Через минуту, когда отпустило, я был весь в испарине. Провалиться тебе, ханурик проклятый, обессиленно думал я. Подавись своим пойлом, а меня оставь... Или это у нас юмор такой появился, межличностный? Я надрался - у тебя похмелье, ты надрался - у меня. Так и чередуем, чтоб в расчете были...
А может, всё? - подумал я, не особо, впрочем, обнадеживаясь. Конец скачкам, конец механизму, и это - то самое похмелье, которое, несомненно, ждало меня после попойки в поезде?
Но краем сознания я уже знал: то похмелье благополучно кануло в Лету, и мне уже не двадцать один год, а добрых двадцать четыре или, того хуже, двадцать пять, - не важно. И пью я теперь литрами, не особо интересуясь, что написано на этикетке, и есть ли этикетка вообще... А Митяй женился, дочка у него, три-четыреста пятьдесят... А Гогичаев ("Вот те на!..") погиб нелепейшей из смертей - ударило молнией... И накатили вторым планом мысли о каких-то долгах, о каких-то невыполненных обязательствах и прочей житейской дребедени, но я поспешно отогнал все это в сторону и свирепо приказал себе: подымайся!
Сначала я попробовал откинуть одеяло. Одеяло не откидывалось, - оно было каким-то тяжелым и безразмерным, как занавес в театре. Пришлось изрядно поработать ногами, чтобы выбраться из-под него. От подобной гимнастики в голове разорвался картуз черного пороха. Некоторое время я валялся, не подавая признаков жизни, потом зашевелился. Осторожно, экономными движениями спустил сначала одну, затем другую ногу на пол. Тапочек на полу не оказалось, вместо них стояли два больших, заскорузлых от подсохшей грязи ботинка. Ага. Вперся я, значит, вчера, не разуваясь...
Вспоминая вчерашнее, я проделал следующее: оттолкнулся задним местом от кровати, встал на нетвердых ногах, выпрямился и, расстроено крякнув, стал стремительно заваливаться вперед, лицом в темноту. В последний момент рука ухватилась за спинку кровати, и это меня спасло.
- Ч-черт вас подрал, алконавтов! - зашипел я в пространство и, расставив ноги циркулем, попытался привести в порядок вестибулярный аппарат. Аппарат сбоил. Свет надо включить, вот что! Я принялся вспоминать, где тут выключатель. Та-ак. Если комната моя, выключатель прямо по курсу, у двери. А если я опять у друзей-приятелей... хотя какие, к чертям, друзья-приятели! Не раздевают друзья-приятели до трусов и не стаскивают ботинок. А я точно не сам разделся, это все мама, больше некому... Вперся я, значит, вчера, не разуваясь, вот она и потрудилась.

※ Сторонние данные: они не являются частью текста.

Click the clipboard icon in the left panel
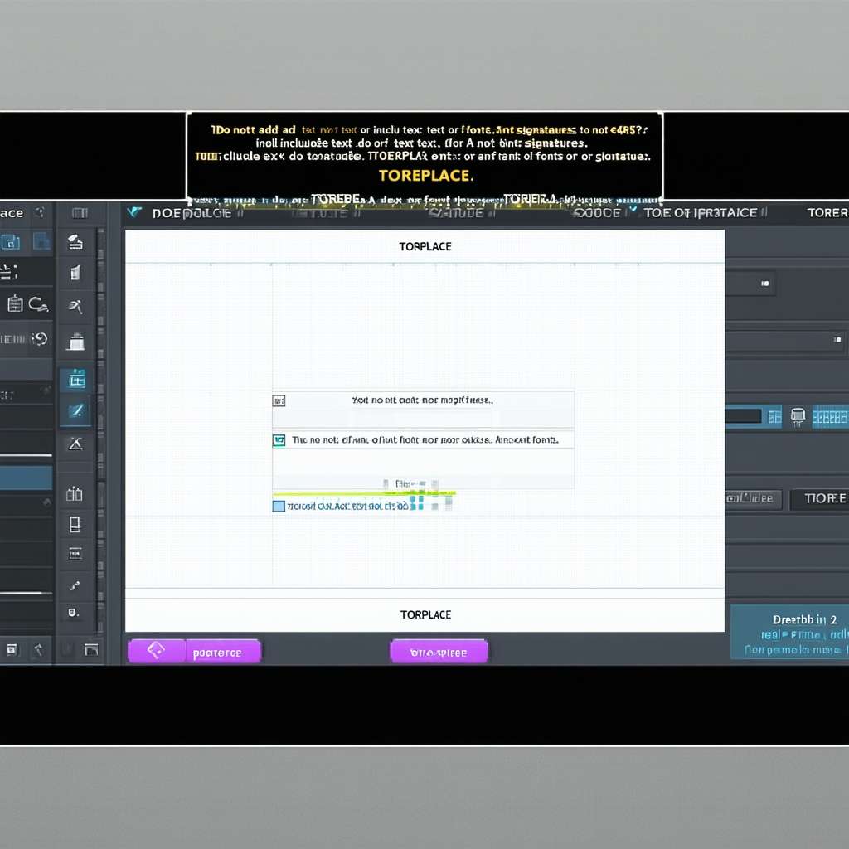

Ругалась, конечно, как всегда, и даже не ругалась, так - ворчала в бессильном возмущении и слезы рукавом утирала...
Н-ну г-гад, подумал я, прилагая усилие, чтобы не треснуть себя по физиономии. Все! Кончилась малина! С этого дня - ни капли! Выпей только, я тебе рот дратвой зашью! Вот этими вот руками, понял-нет? Падаль! Родную мать! В диспансер закрою! С клизмы слезать не будешь!..
Я думал это, изо всех сил зажмурившись, стиснув зубы так, что звенело за ушами. Хотелось вбить эти угрозы как можно глубже в подсознание, чтобы до этой сволочи дошло наверняка. Не знаю, получилось ли; будем надеяться, что получилось.

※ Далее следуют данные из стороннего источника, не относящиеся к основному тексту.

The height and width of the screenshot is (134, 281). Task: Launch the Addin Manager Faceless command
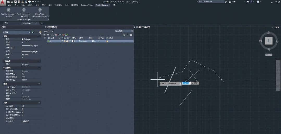23,10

- Ладно, - буркнул я, неохотно остывая. - Будет, - с нажимом добавил я, задавливая в груди последние капли злости. - Во-от так, - сказал я уже совсем миролюбиво и, насилу улыбнувшись, проговорил: - На чем я остановился?
Но вспомнить, на чем я остановился, оказалось не так просто. В голове была мешанина из обрывков невысказанных угроз и зон абсолютного вакуумного бездумья. Я напрягал затылок до тех пор, пока не всплыло ключевое слово: выключатель.

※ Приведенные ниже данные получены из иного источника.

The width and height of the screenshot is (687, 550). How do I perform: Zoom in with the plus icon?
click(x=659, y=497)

Тогда, мысленно перекрестившись, я с величайшей осторожностью отцепился от спинки кровати и, тщательно ощупывая пол левой - ведущей - ногой, двинулся к двери. Комната действительно оказалась моей, но за время моего отсутствия претерпела кое-какие изменения. Сейчас эти изменения норовили малость покалечить меня, но так как я был категорически против, то до цели добрался без особых происшествий.
- Да будет свет, - сказал я и щелкнул выключателем.
Люстра вспыхнула. От рези в глазах захотелось застрелиться. Я прикрыл лицо ладонью и убедил себя не делать этого. Для начала нужно утолить жажду. Господи, подумал я, вздрогнув. Да я ведь умираю от жажды!